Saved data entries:
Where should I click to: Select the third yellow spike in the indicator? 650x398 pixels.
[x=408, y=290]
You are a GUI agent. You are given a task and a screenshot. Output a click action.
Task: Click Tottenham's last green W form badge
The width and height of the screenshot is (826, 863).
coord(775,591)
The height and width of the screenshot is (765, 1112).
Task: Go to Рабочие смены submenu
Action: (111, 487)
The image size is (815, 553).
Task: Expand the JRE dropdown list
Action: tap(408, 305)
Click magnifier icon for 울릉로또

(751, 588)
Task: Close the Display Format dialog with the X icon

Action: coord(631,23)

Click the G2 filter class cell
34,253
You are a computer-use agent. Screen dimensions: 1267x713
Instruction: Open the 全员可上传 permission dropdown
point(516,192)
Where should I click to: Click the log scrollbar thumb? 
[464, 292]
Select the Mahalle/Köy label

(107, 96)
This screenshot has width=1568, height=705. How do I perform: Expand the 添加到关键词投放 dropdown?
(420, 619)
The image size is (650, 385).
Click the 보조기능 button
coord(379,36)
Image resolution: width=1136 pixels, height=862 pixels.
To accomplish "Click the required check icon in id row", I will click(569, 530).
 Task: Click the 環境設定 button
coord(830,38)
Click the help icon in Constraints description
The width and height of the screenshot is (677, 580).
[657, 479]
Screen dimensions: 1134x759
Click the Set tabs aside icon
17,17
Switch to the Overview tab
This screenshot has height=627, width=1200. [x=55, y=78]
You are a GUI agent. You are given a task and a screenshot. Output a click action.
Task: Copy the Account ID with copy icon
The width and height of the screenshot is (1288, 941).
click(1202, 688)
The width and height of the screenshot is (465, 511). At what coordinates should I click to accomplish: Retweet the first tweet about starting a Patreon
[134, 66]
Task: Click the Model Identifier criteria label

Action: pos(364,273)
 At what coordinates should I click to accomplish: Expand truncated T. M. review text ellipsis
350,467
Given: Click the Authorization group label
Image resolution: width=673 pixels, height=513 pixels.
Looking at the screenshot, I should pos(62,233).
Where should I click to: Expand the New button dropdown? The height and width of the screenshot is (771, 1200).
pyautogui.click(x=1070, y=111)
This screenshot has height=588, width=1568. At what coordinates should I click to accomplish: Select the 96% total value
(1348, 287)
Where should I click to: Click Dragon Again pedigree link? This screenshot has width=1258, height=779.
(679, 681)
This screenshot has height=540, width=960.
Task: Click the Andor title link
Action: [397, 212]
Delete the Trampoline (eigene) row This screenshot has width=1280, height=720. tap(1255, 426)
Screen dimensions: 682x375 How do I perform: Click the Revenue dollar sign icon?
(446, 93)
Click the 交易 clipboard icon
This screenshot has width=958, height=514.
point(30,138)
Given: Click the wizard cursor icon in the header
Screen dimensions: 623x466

-- Task objective --
Every line of the records should be reproduced exactly.

-- Response below --
Where should I click to: Select the third yellow spike in the indicator? 650x398 pixels.
[x=408, y=290]
You are a GUI agent. You are given a task and a screenshot. Output a click action.
Task: Click Tottenham's last green W form badge
The width and height of the screenshot is (826, 863).
coord(775,591)
The height and width of the screenshot is (765, 1112).
Task: Go to Рабочие смены submenu
Action: (111, 487)
The image size is (815, 553).
Task: Expand the JRE dropdown list
Action: tap(408, 305)
Click magnifier icon for 울릉로또

(751, 588)
Task: Close the Display Format dialog with the X icon

Action: coord(631,23)

Click the G2 filter class cell
34,253
You are a computer-use agent. Screen dimensions: 1267x713
Instruction: Open the 全员可上传 permission dropdown
point(516,192)
Where should I click to: Click the log scrollbar thumb? 
[464, 292]
Select the Mahalle/Köy label

(107, 96)
This screenshot has width=1568, height=705. How do I perform: Expand the 添加到关键词投放 dropdown?
(420, 619)
The image size is (650, 385).
Click the 보조기능 button
coord(379,36)
Image resolution: width=1136 pixels, height=862 pixels.
To accomplish "Click the required check icon in id row", I will click(569, 530).
 Task: Click the 環境設定 button
coord(830,38)
Click the help icon in Constraints description
The width and height of the screenshot is (677, 580).
[657, 479]
Screen dimensions: 1134x759
Click the Set tabs aside icon
17,17
Switch to the Overview tab
This screenshot has height=627, width=1200. [x=55, y=78]
You are a GUI agent. You are given a task and a screenshot. Output a click action.
Task: Copy the Account ID with copy icon
The width and height of the screenshot is (1288, 941).
click(1202, 688)
The width and height of the screenshot is (465, 511). At what coordinates should I click to accomplish: Retweet the first tweet about starting a Patreon
[134, 66]
Task: Click the Model Identifier criteria label

Action: pos(364,273)
 At what coordinates should I click to accomplish: Expand truncated T. M. review text ellipsis
350,467
Given: Click the Authorization group label
Image resolution: width=673 pixels, height=513 pixels.
Looking at the screenshot, I should pos(62,233).
Where should I click to: Expand the New button dropdown? The height and width of the screenshot is (771, 1200).
pyautogui.click(x=1070, y=111)
This screenshot has height=588, width=1568. At what coordinates should I click to accomplish: Select the 96% total value
(1348, 287)
Where should I click to: Click Dragon Again pedigree link? This screenshot has width=1258, height=779.
(679, 681)
This screenshot has height=540, width=960.
Task: Click the Andor title link
Action: [397, 212]
Delete the Trampoline (eigene) row This screenshot has width=1280, height=720. tap(1255, 426)
Screen dimensions: 682x375 How do I perform: Click the Revenue dollar sign icon?
(446, 93)
Click the 交易 clipboard icon
This screenshot has width=958, height=514.
point(30,138)
Given: Click the wizard cursor icon in the header
Screen dimensions: 623x466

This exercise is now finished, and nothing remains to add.